Directions for this task> Convert the listing into a JSON list of strings, one string per line with blank lines dropped, starting with the line that contains "Task: Open the Power options button" and going on through the end of the listing. Leave the pictures out of the answer.

>> begin

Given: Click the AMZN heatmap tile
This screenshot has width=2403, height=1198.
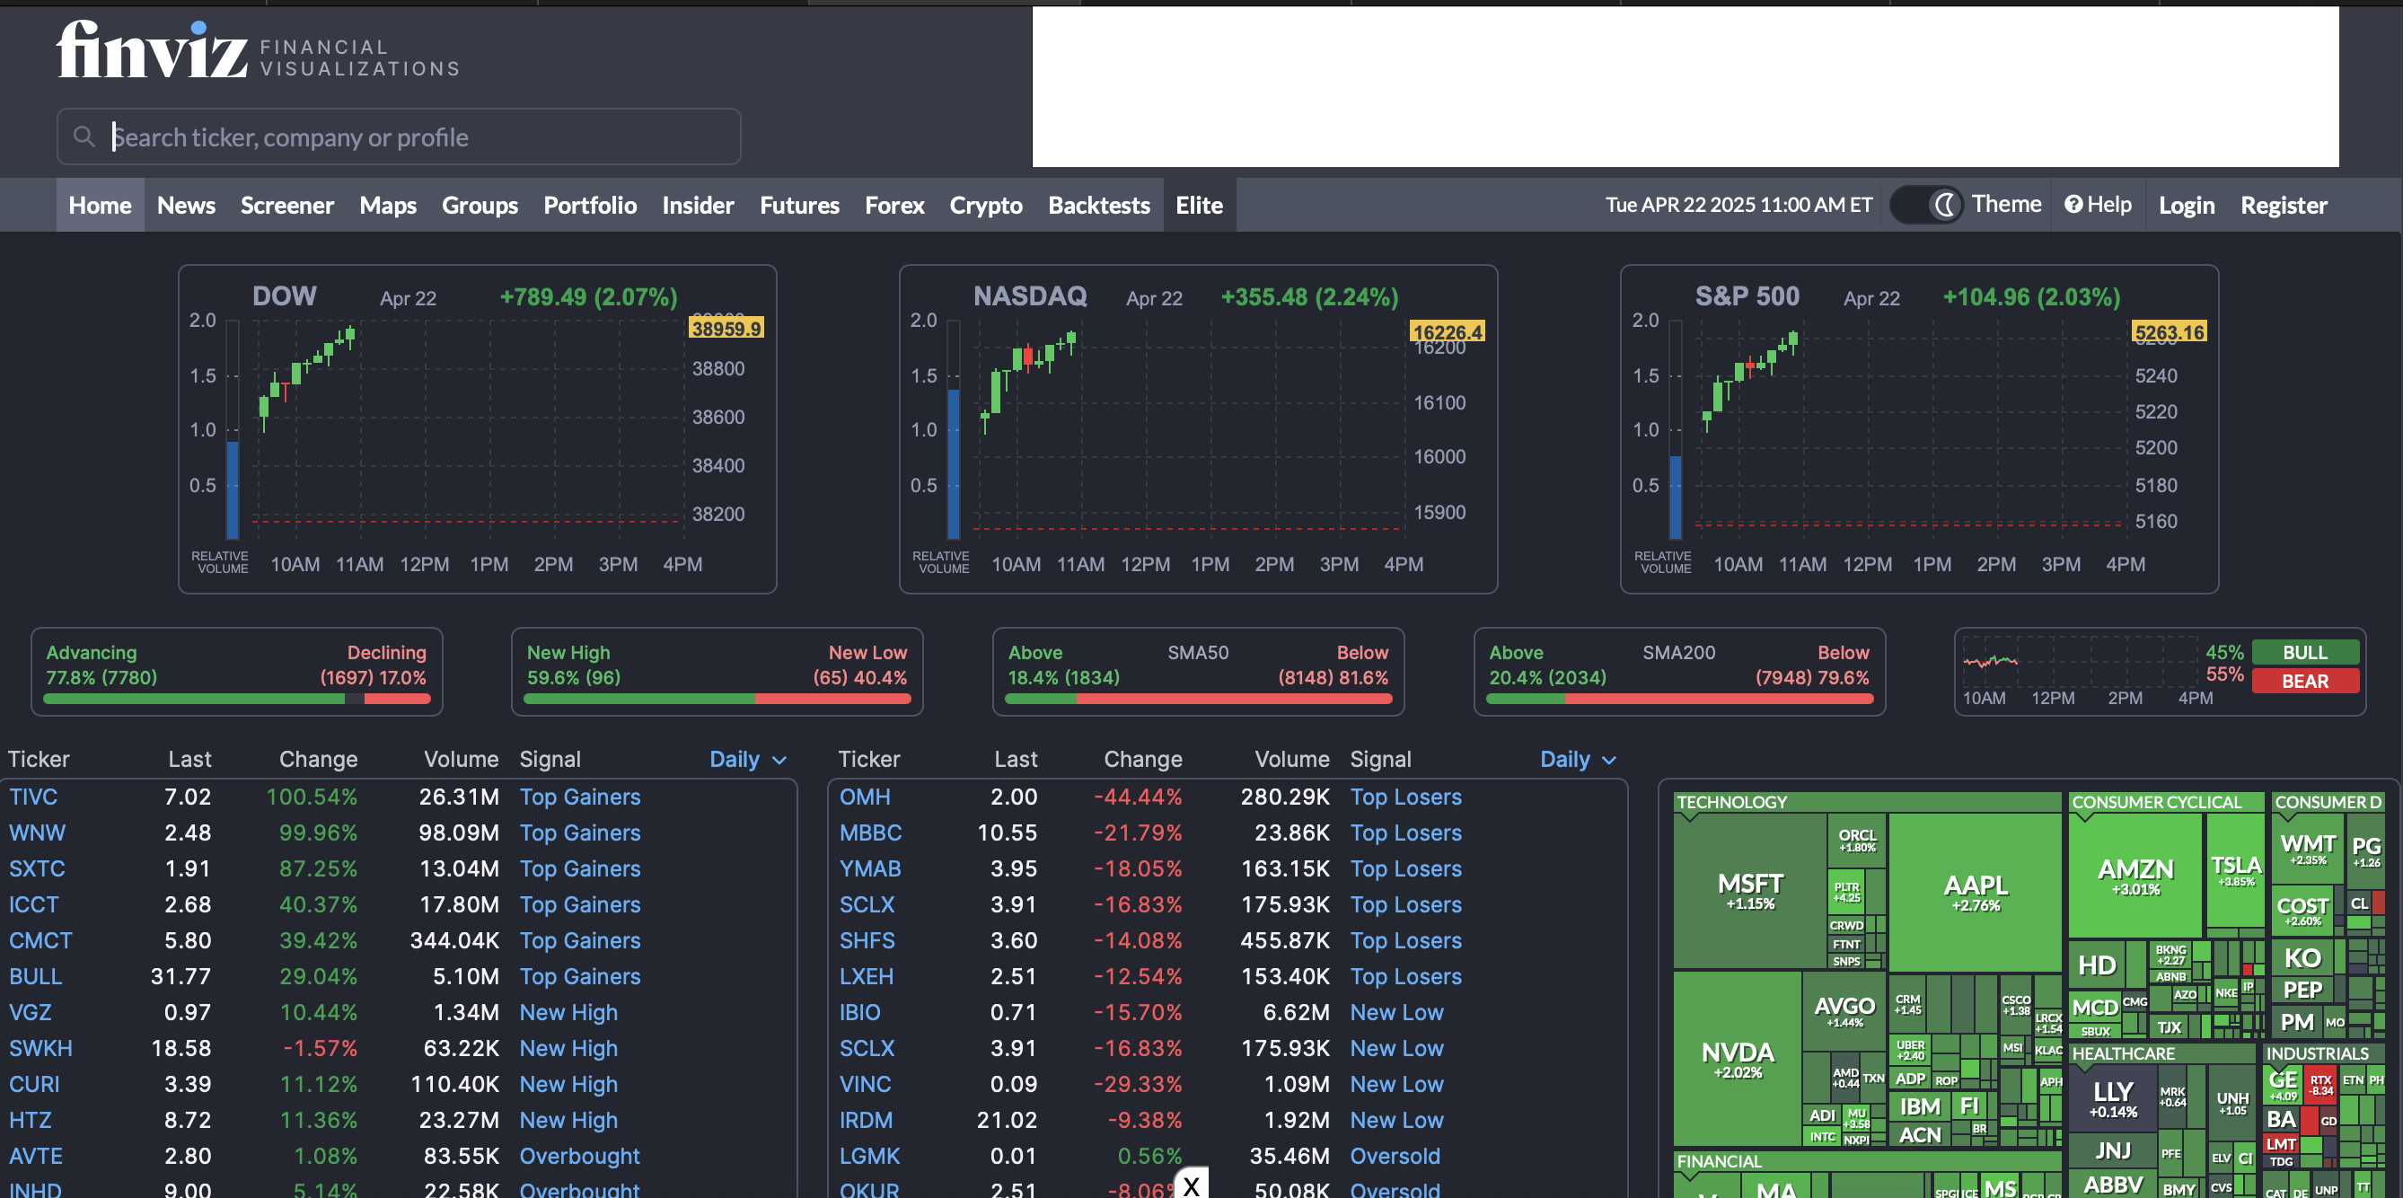Looking at the screenshot, I should click(2135, 875).
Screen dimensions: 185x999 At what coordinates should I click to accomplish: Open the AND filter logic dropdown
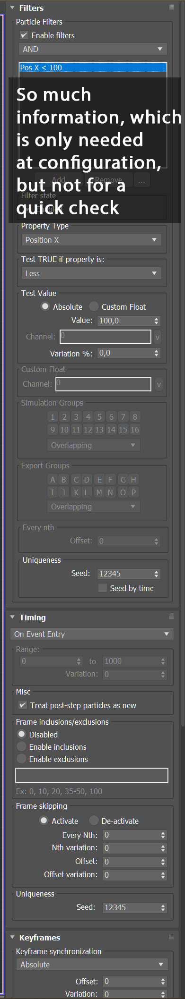[93, 49]
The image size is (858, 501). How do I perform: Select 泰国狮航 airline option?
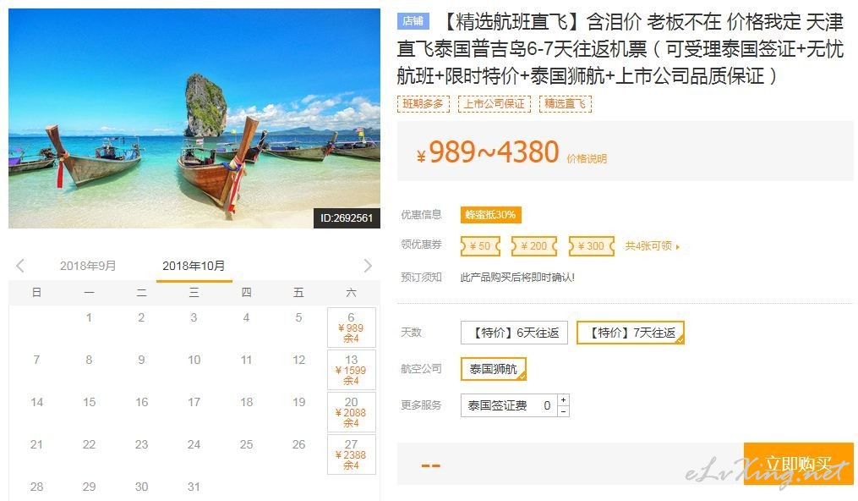pyautogui.click(x=493, y=369)
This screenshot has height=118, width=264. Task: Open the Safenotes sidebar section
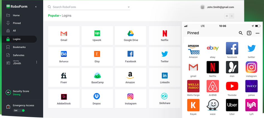[x=19, y=55]
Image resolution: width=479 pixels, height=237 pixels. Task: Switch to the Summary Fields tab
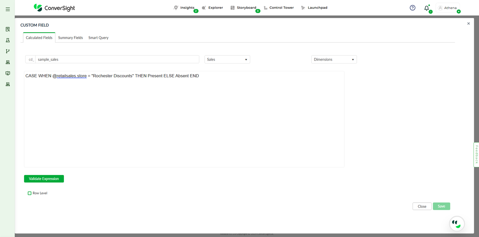71,38
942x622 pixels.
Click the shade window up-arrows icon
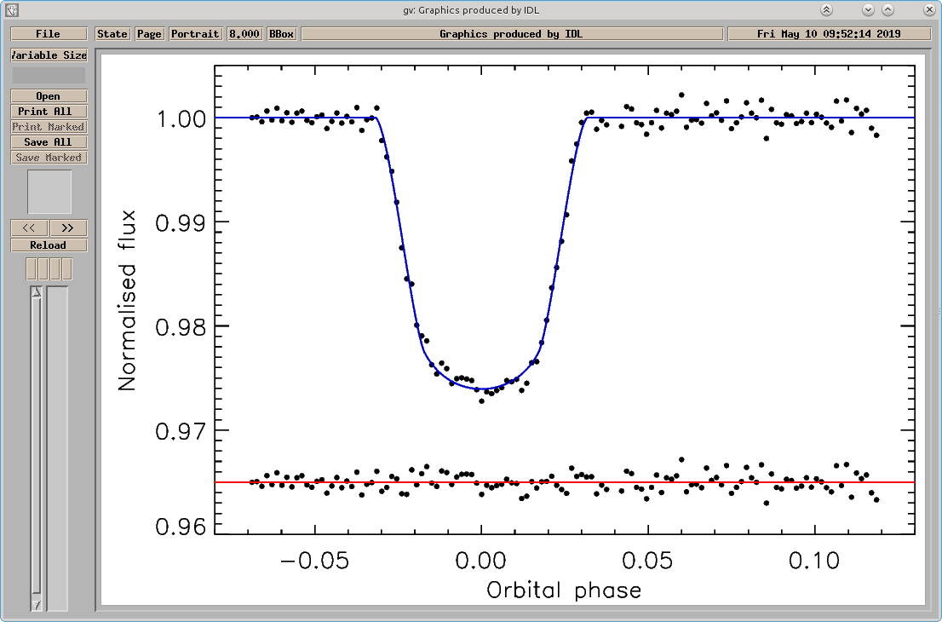click(x=827, y=10)
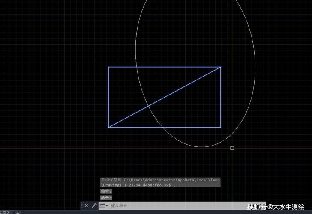The height and width of the screenshot is (214, 312).
Task: Switch to the 布局2 layout tab
Action: [x=4, y=212]
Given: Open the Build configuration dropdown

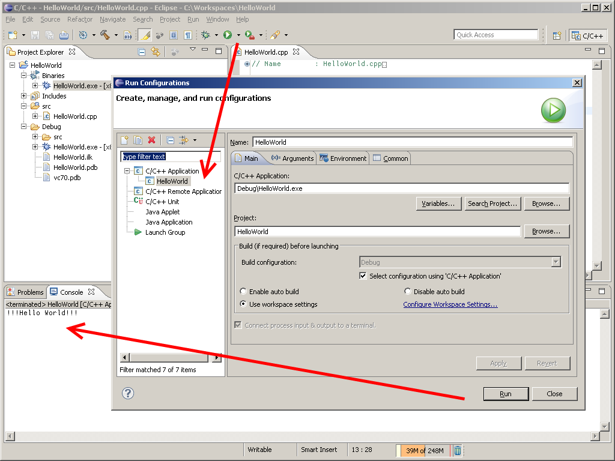Looking at the screenshot, I should [556, 262].
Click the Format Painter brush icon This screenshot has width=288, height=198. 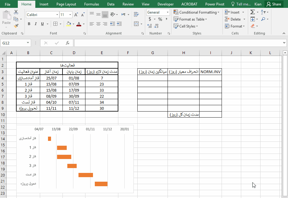(x=16, y=26)
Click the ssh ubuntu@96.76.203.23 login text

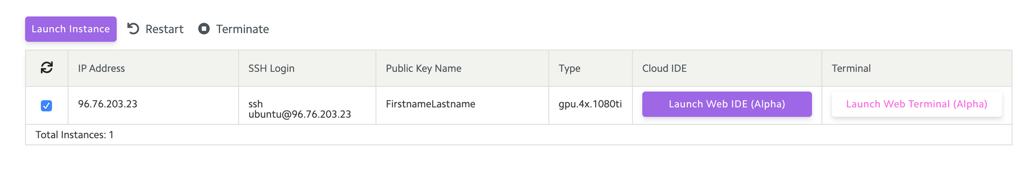(x=300, y=109)
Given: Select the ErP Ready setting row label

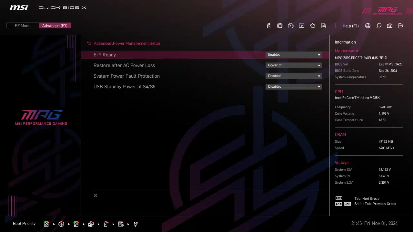Looking at the screenshot, I should (105, 55).

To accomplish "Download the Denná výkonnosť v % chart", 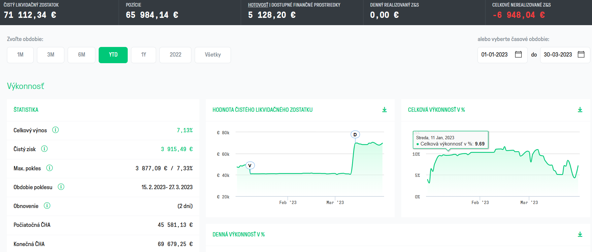I will click(x=580, y=234).
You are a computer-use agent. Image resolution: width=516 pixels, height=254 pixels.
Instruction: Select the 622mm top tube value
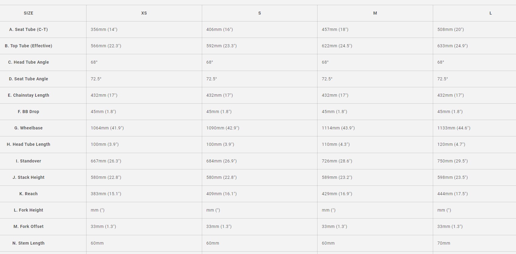pos(337,46)
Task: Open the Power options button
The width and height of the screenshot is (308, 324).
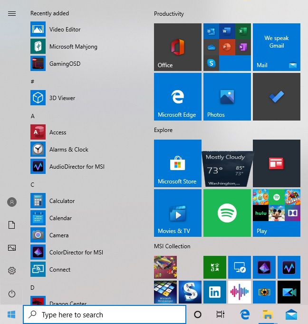Action: click(x=12, y=294)
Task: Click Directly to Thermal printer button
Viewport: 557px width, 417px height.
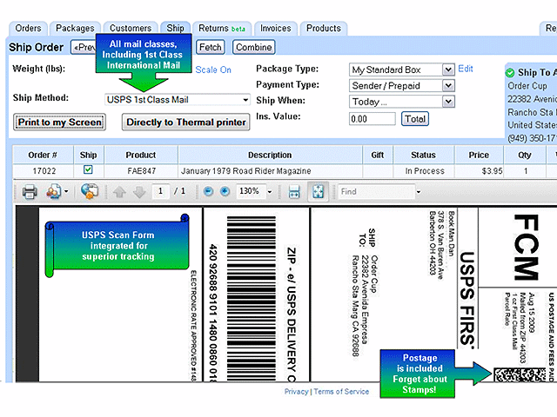Action: pos(185,122)
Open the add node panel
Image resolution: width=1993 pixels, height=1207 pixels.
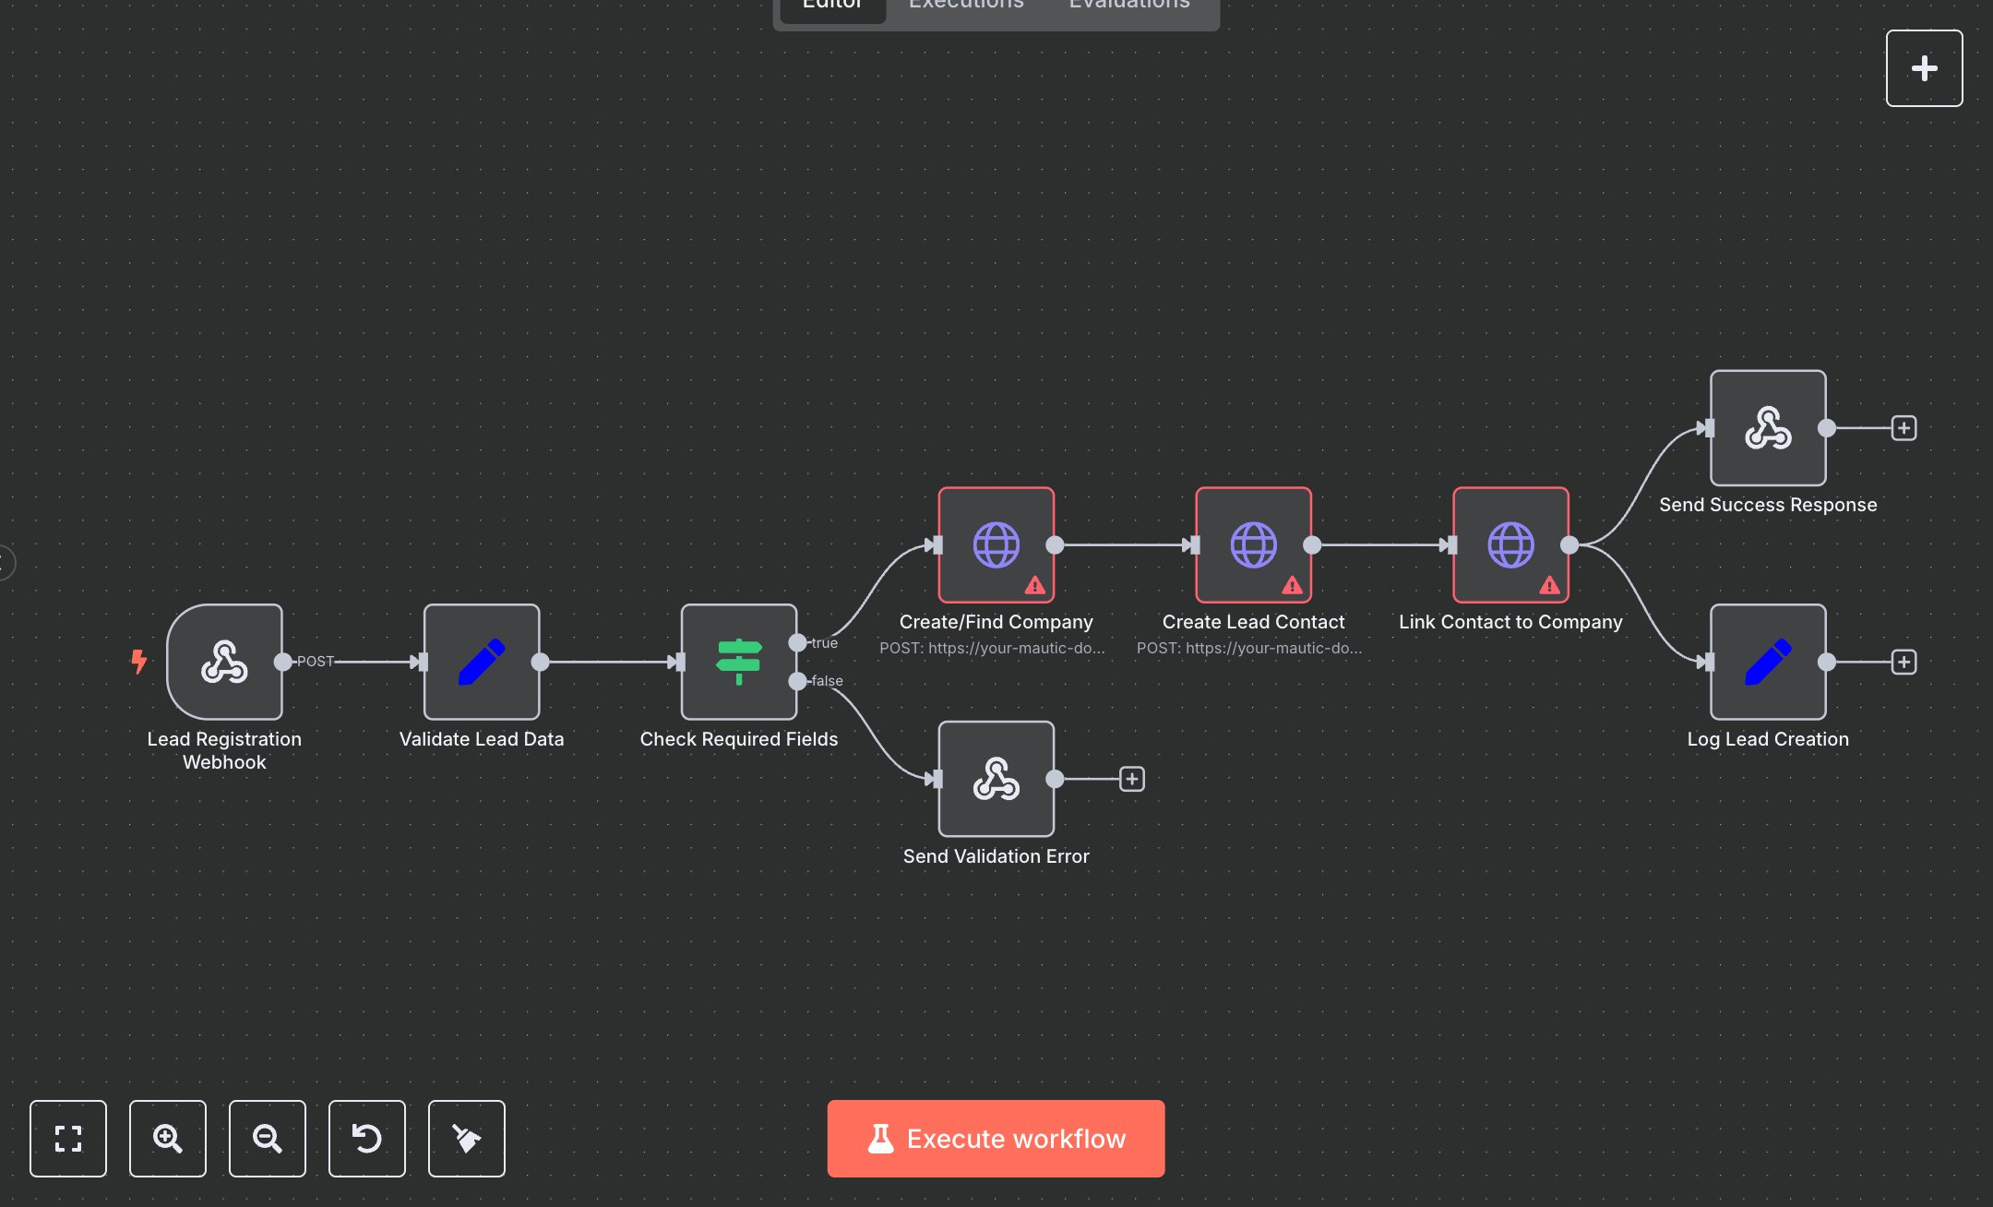[1924, 67]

>> end

Completed exercise>
[
  "Task: Open the Power options button",
  "The width and height of the screenshot is (308, 324).",
  "Action: click(x=12, y=294)",
  "Task: Click Directly to Thermal printer button",
  "Viewport: 557px width, 417px height.",
  "Action: pos(185,122)",
  "Open the add node panel",
  "Image resolution: width=1993 pixels, height=1207 pixels.",
  "[1924, 67]"
]